* **WHAT THE EXERCISE ASKS**: The expected result is the material below, reproduced exactly from its first line through the line containing "[Lauflernwagen] (113, 1135)".

* **DATA TO EXAMINE**:

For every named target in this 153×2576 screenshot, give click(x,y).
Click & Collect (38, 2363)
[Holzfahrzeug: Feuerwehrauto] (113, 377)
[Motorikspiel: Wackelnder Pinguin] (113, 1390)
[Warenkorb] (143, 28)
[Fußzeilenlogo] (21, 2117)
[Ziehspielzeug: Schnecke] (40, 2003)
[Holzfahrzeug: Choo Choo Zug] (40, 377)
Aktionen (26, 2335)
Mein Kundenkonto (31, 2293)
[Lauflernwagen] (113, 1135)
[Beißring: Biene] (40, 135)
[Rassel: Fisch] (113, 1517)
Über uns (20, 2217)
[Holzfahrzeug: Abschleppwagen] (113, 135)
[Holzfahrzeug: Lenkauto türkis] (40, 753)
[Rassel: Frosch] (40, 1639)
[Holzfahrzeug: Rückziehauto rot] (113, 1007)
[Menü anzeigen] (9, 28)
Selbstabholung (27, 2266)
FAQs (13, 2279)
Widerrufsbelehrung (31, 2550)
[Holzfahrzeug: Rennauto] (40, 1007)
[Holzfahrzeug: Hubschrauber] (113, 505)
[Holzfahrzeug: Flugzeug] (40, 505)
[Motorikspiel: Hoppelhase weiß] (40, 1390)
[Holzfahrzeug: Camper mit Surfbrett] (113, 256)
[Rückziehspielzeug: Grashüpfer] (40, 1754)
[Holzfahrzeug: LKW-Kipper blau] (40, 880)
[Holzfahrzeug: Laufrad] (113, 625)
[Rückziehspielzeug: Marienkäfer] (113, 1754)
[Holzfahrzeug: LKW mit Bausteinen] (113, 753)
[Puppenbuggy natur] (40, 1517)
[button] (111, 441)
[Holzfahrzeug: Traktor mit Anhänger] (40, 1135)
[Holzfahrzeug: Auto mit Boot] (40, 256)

* **PROBLEM SOLUTION**:
For every named target in this 153×2576 screenshot, give click(x,y).
Click & Collect (38, 2363)
[Holzfahrzeug: Feuerwehrauto] (113, 377)
[Motorikspiel: Wackelnder Pinguin] (113, 1390)
[Warenkorb] (143, 28)
[Fußzeilenlogo] (21, 2117)
[Ziehspielzeug: Schnecke] (40, 2003)
[Holzfahrzeug: Choo Choo Zug] (40, 377)
Aktionen (26, 2335)
Mein Kundenkonto (31, 2293)
[Lauflernwagen] (113, 1135)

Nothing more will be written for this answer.